[Python-Dev] Support for "wide" Unicode characters

Guido van Rossum guido@digicool.com
Sun, 01 Jul 2001 14:37:48 -0400


> Alternatively, a Unicode object could *internally* be either 8, 16
> or 32 bits wide (to be clear: not per character, but per
> string). Also a lot of work, but it'll be a lot less wasteful.

Depending on what you prefer to waste: developers' time or computer
resources.  I bet that if you try the measure the wasted space you'll
find that it wastes very little compared to all the other overheads
in a typical Python program: CPU time compared to writing your code in
C, memory overhead for integers, etc.

It so happened that the Unicode support was written to make it very
easy to change the compile-time code unit size; but making this a
per-string (or even global) run-time variable is much harder without
touching almost every place that uses Unicode (not to mention slowing
down the common case).

Nobody was enthusiastic about fixing this, so our choice was really
between staying with 16 bits or making 32 bits an option for those who
need it.

> Not a lot of people will want to work with 16 or 32 bit chars
> directly,

How do you know?  There are more Chinese than Americans and Europeans
together, and they will soon all have computers. :-)

> but I think a less wasteful solution to the surrogate pair
> problem *will* be desired by people. Why use 32 bits for all strings
> in a program when only a tiny percentage actually *needs* more than
> 16? (Or even 8...)

So work in UTF-8 -- a lot of work can be done in UTF-8.

> > But this is not the Unicode philosophy.  All the variable-length
> > character manipulation is supposed to be taken care of by the codecs,
> > and then the application can deal in arrays of characteres.
> 
> Right: this is the way it should be.
> 
> My difficulty with PEP 261 is that I'm afraid few people will
> actually enable 32-bit support (*what*?! all unicode strings become
> 32 bits wide? no way!), therefore making programs non-portable in
> very subtle ways.

My hope and expectation is that those folks who need 32-bit support
will enable it.  If this solution is not sufficient, we may have to
provide something else in the future, but given that the
implementation effort for PEP 261 was very minimal (certainly less
than the time expended in discussing it) I am very happy with it.

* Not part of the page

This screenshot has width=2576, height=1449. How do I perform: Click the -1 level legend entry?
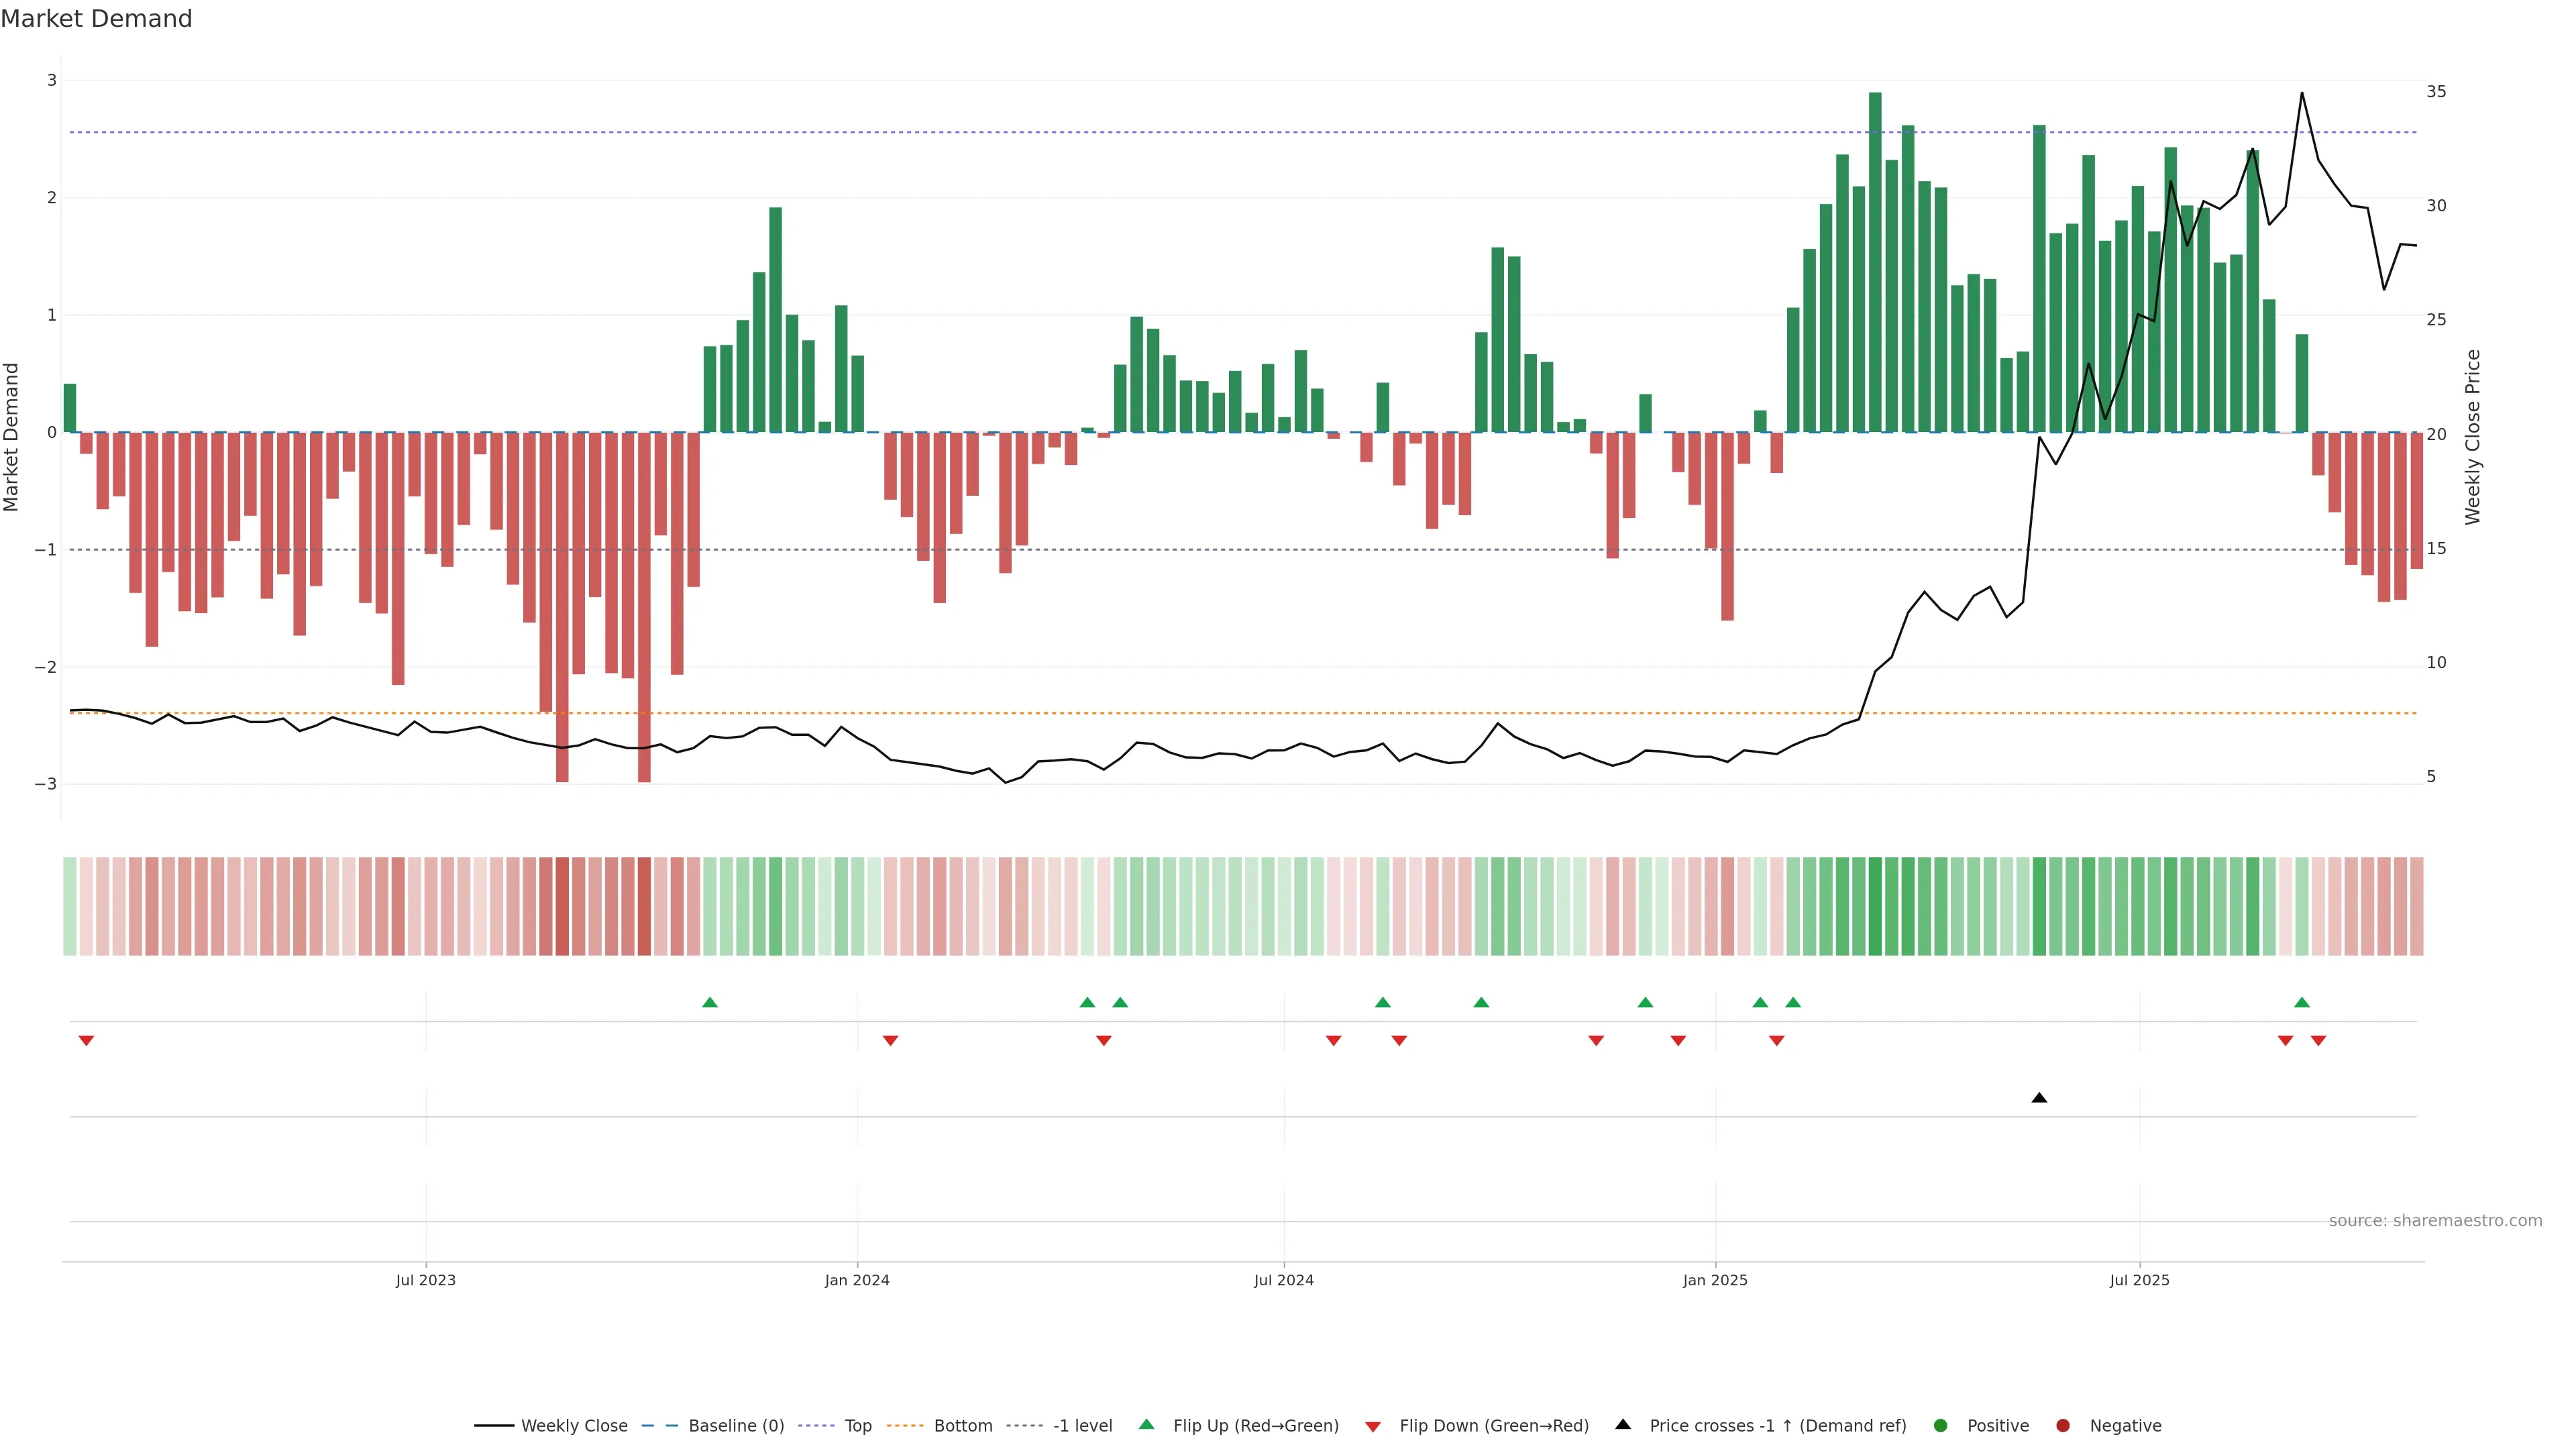pyautogui.click(x=1082, y=1426)
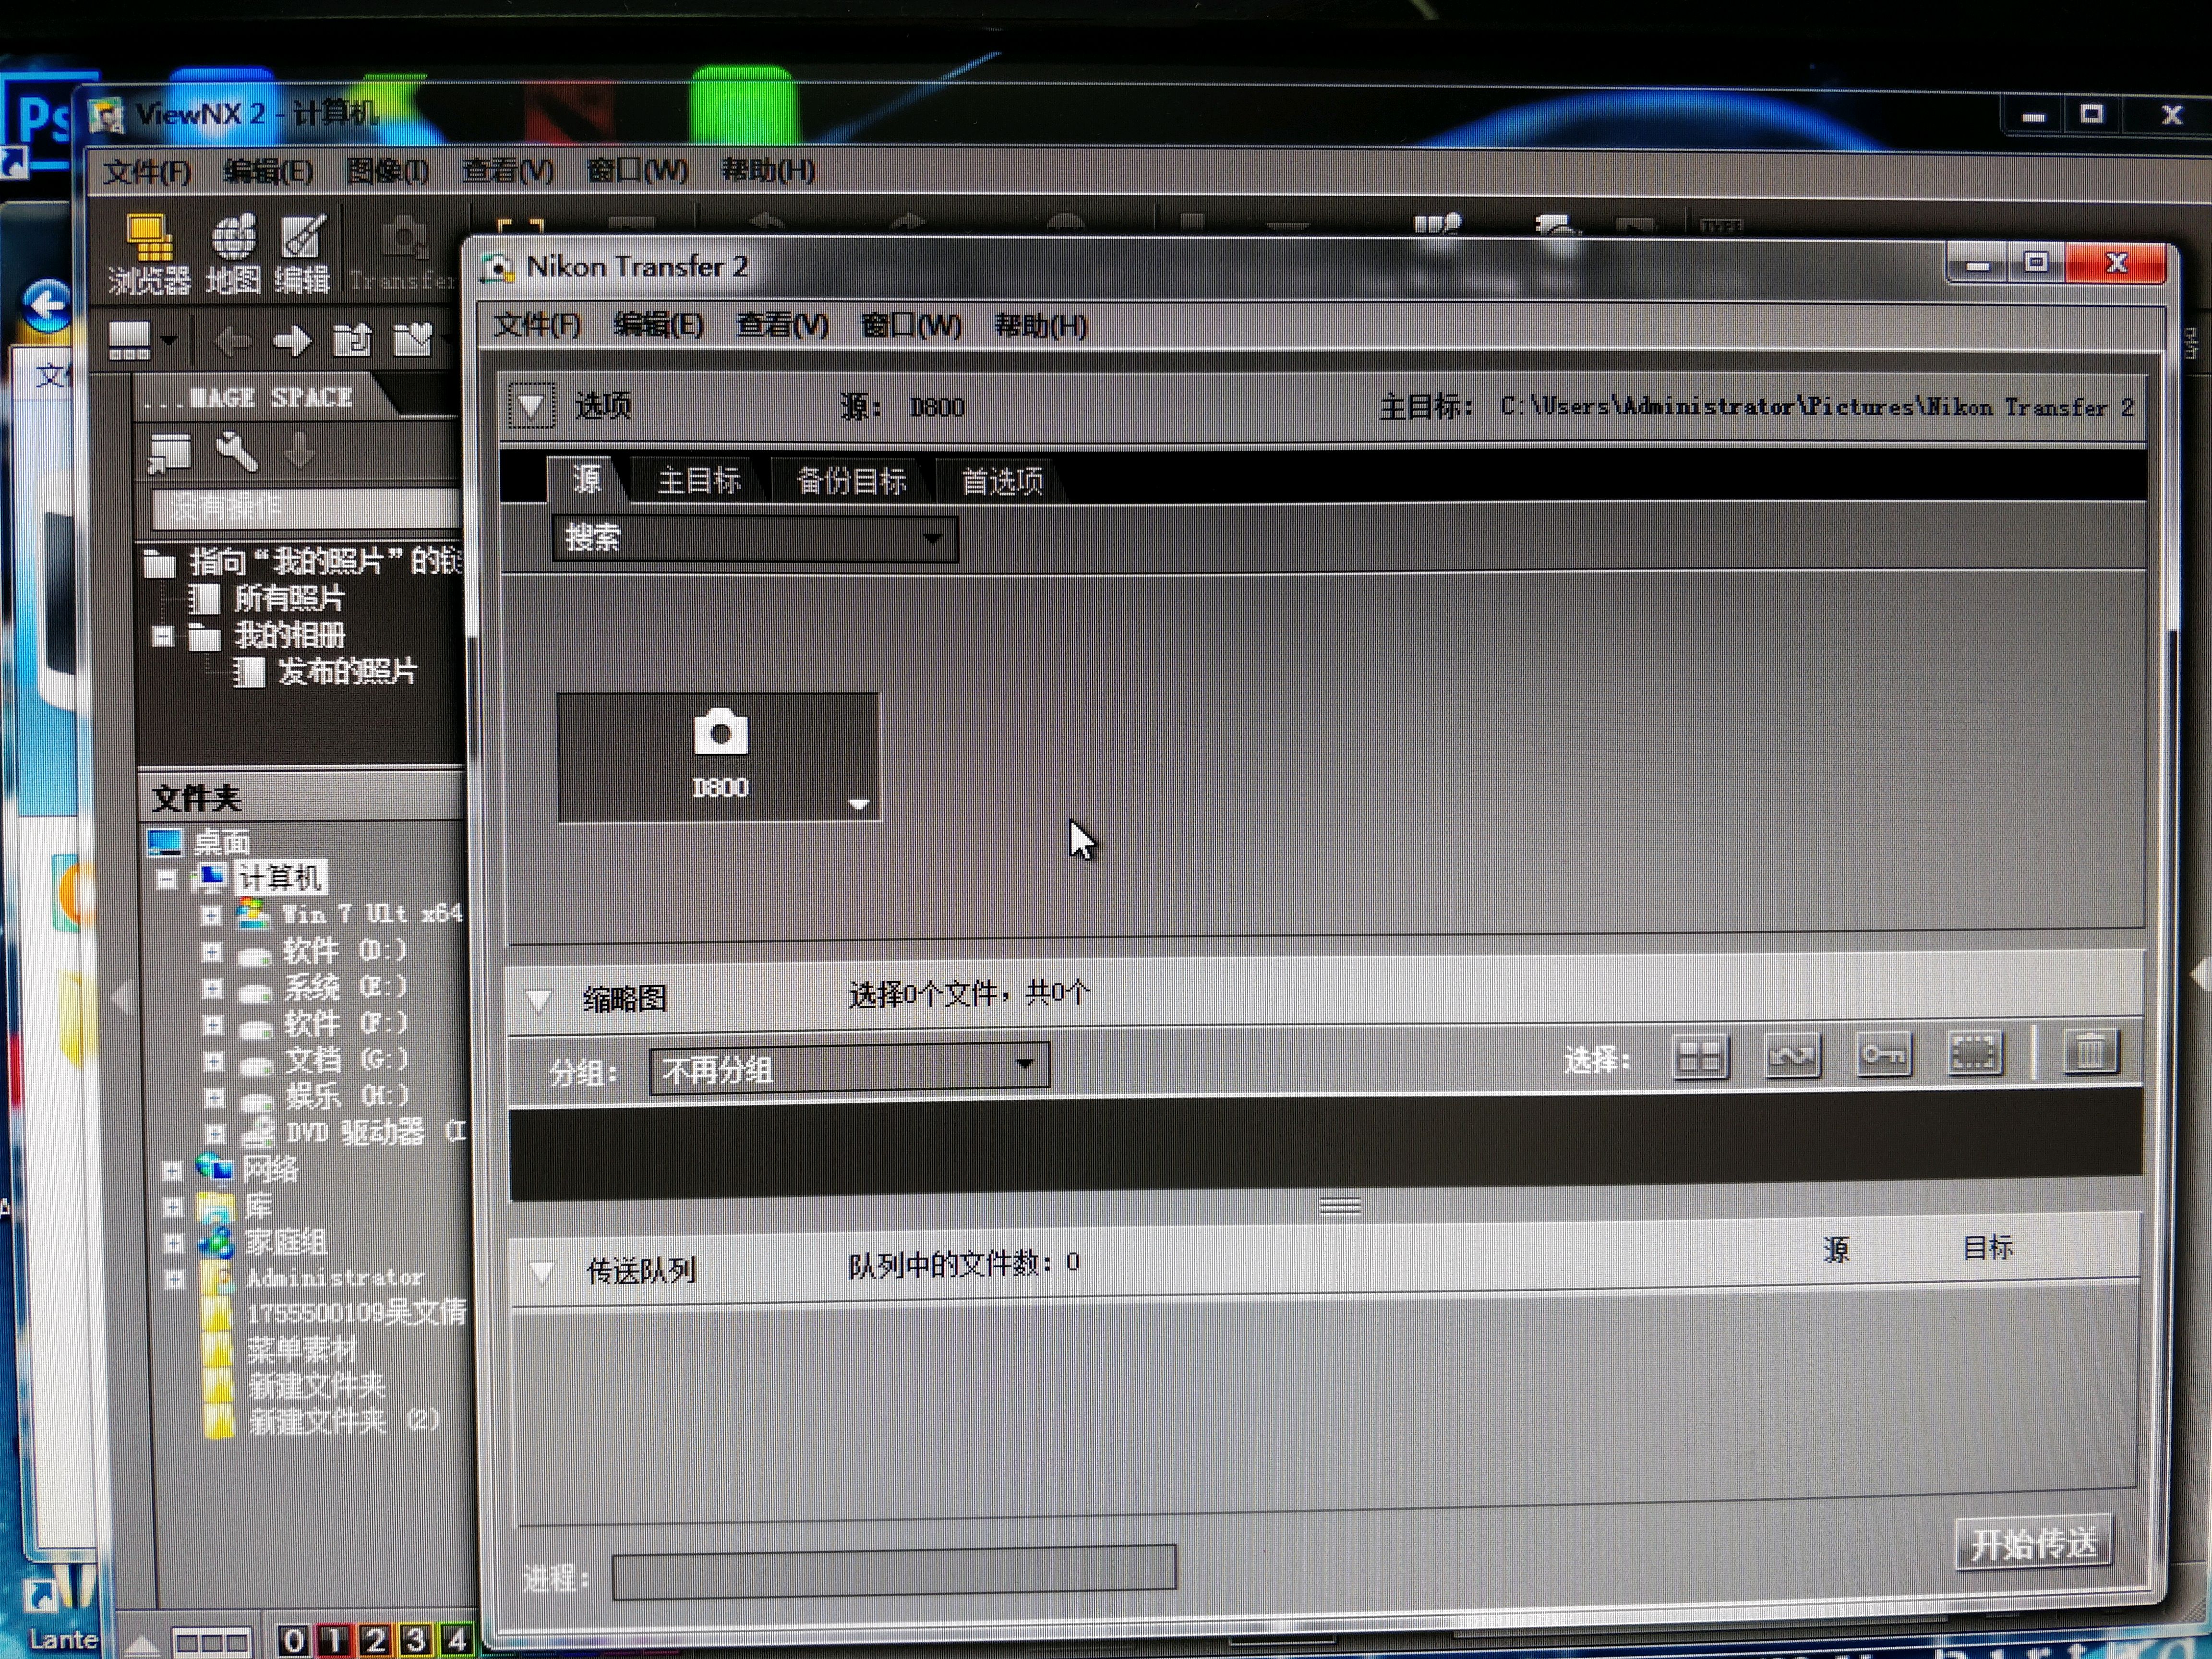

It will take quite a while until lots of folks will need the 32-bit
support (there aren't that many characters defined outside the basic
plane yet).  In the mean time, those that need to 32-bit support
should be happy that we allow them to rebuild Python with 32-bit
support.  In the next 5-10 years, the 32-bit support requirement will
become more common -- as will be the memory upgrades to make it
painless.

It's not like Python is making this decision in a vacuum either: Linux
already has 32-bit wchar_t.  32-bit characters will eventually be
common (even in Windows, which probably has the largest investment in
16-bit Unicode at the moment of any system).  Like IPv6, we're trying
to enable uncommon uses of Python without breaking things for the
not-so-early adopters.

Again, don't see PEP 261 as the ultimate answer to all your 32-bit
Unicode questions.  Just consider that realistically we have two
choices: stick with 16-bit support only or make 32-bit support an
option.  Other approaches (more surrogate support, run-time choices,
transparent variable-length encodings) simply aren't realistic --
no-one has the time to code them.

It should be easy to write portable Python programs that work
correctly with 16-bit Unicode characters on a "narrow" interpreter and
also work correctly with 21-bit Unicode on a "wide" interpreter:
just avoid using surrogates.  If you *need* to work with surrogates,
try to limit yourself to very simple operations like concatenations of
valid strings, and splitting strings at known delimiters only.
There's a lot you can do with this.

--Guido van Rossum (home page: http://www.python.org/~guido/)